This guy would not be able to see an entire image.
secondly why would they put the imput node so close to the somatosensory cortex? This guy would only be able to interact with the world. The "concept pathway" for images occurs up the center of the brain from the parietal cortex. (Btw these concepts can be shown through studies on visual agnosia, just in case you feel like bitching about my references).
Something is fishy here.
What is with the policy of Slashdot to post 100% of all Wired articles a few days after the new issue comes out?
It is happening month after month. Maybe you should just add a link on your page to Wired.
When I got my ZX Spectrum and found out that you could visualise any of a bagillion-gazillion images by using random numbers or starting at 1 and making images from the pixel values I started wondering... Using a computer... is there an image that you see that makes your brain like... shut off... and you die... and is there one that makes you just like... orgasm... then I started working out the permutations... 4x4=16 pixels... 8x8=256 pixels... colour... if I started now how many could I see before I died... what were the limiting factors... and how many would be garbage or meaningless... and how many would be something I didn't understand... and how could I refine it...
then I forgot about it and got a job.
Seemed to say instead that they started out the alpha patient at 1 fps (a la the topic description), and increased it as he could handle (thus allowing him to drive the car.)
Chew: "I designed your eyes."
Roy: "Chew, if only you could see what I've seen with your eyes."
Sometimes I doubt your commitment to Sparkle Motion.
Can we please just get a Wired slashbox and not have to feature every fucking article from their site on the front page of Slashdot? Come on...2 in one day? And more on the way I'm sure.

^^^^^^^^^^^^^^^^

# COMPLETE THE FOLLOWING:
• A. In the forum comments, at what frame rate did they start the alpha patient?
• B. Continue the forum comments from where they stop.

# DATASET:
^^^^^^^^^^^^^^^^

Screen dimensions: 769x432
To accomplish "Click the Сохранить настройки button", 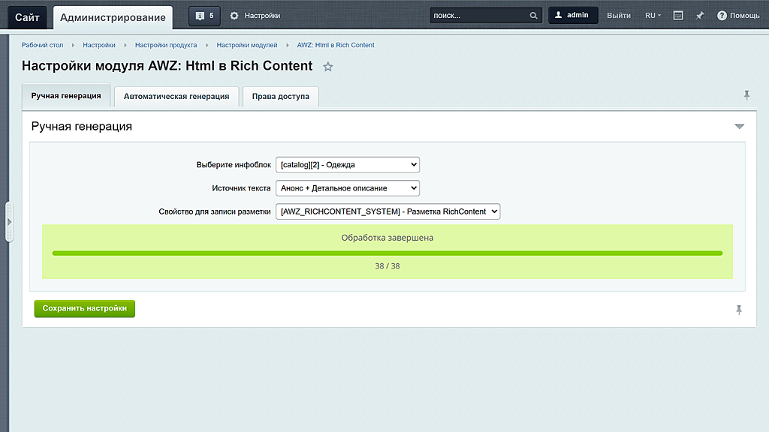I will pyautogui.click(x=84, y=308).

^^^^^^^^^^^^^^^^

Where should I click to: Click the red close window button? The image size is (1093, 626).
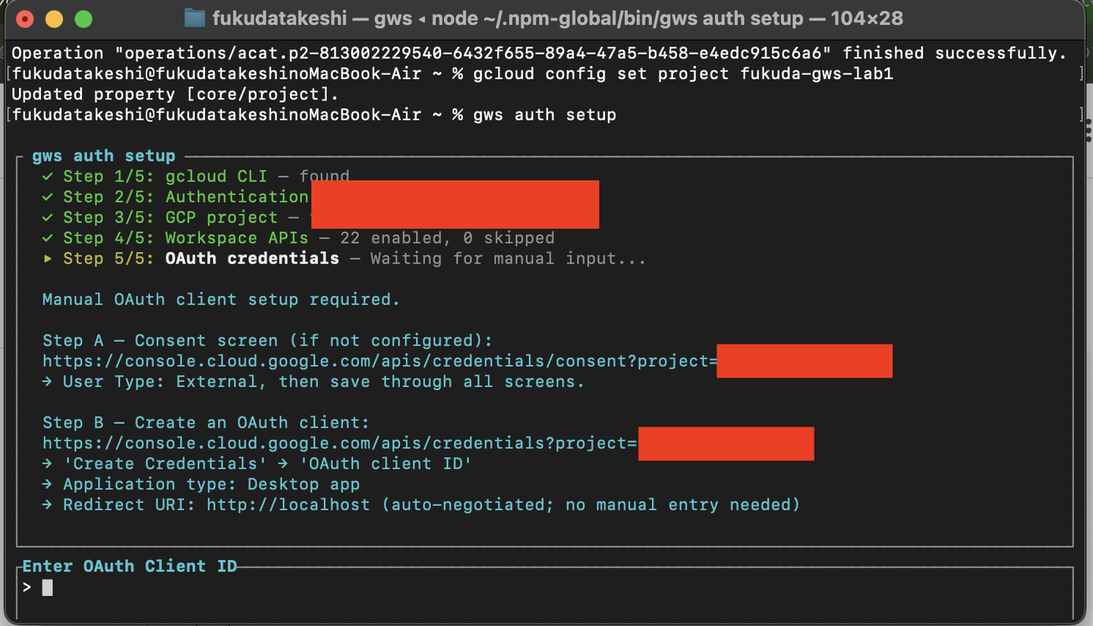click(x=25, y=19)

^^^^^^^^^^^^^^^^

# ANSWERS PER TASK:
• A. 1 fps

• B.
Though I agree with you fully, it wouldn't have done FASA any good to have players running characters that had all kinds of body ware AND the ability to cast magick, would it? Borg bits stripping out essence was there as a pretty obvious way to enforce game balance.... which, as we all know, is something Real Life doesn't have. :P
Me, I just want the flying cars. And ninjas. Definitely Ninjas.
The world is becoming more Cyberpunk, than Shadowrun. IMHO Cyberpunk is more about reality than Shadowrun will ever be...
Of course, that is unless magic, dragons, elves, dwarves, Ogres, Trolls and the such start appearing all over the place.
Until that day, the world is becoming more Cyberpunk, with the rampant corporate control of the governments, the use of cybernetics, computers and the loss of basic freedoms for the people. The only thing that I don't see happening in our Cyberpunk future is regular firearms fights in the streets.
-.-
If you ignore the other uses of a tool, does that make the tool less useful, or you less useful?
I bet the mpaa would love to get their hands on this one, 'gives pay per view a whole new meaning.
At first, he is shown a lower res image (lower than 32x32) - he then is upgraded to 32x32 and asked if he can see anything. He can see blobs of color and such - but then suddenly, he says things "resolve", and he can see things more clearly. He asked if they upped the res again, and they responded "No", that his brain was re-learning the "see" the new image.
Now, I don't know what kind of image processing software and such they were using (for all I know it may be some simple image mosaic tiling software like is used to mask peoples faces on TV), but I wonder how "sharp" or well defined the image he saw was? Further I wonder if you did look at one of those mosaic images on a TV in the right conditions (ie, through an HMD with no outside light penetrating like the reporter wore), if the res would "pop up", and you could see who the real person was?
Also, this effect seems real similar to what was noted a long time ago back when VR was just getting started (early 90's), in that when using a low-res HMD (320x200 or less pixels), you had to "learn" to "look past" the pixels, and the image would slowly become clearer.
So, in the area of VR HMD research, I am wondering if resolution really matters at all, or if there is a minimum resolution you can give the eyes, and let the brain fill in the rest? If this is really the case, then wide FOV HMDs, using lower-res displays and some training (so the brain can learn to "see" in one of these things) could possibily bring VR back in the limelight.
Anybody have any thoughts or comments on this?
Reason is the Path to God - Anon
The topic speaks for itself.
This article is bogus. He claims to have perception across his entire visual field. How can this be if the wires are attached to one hemisphere?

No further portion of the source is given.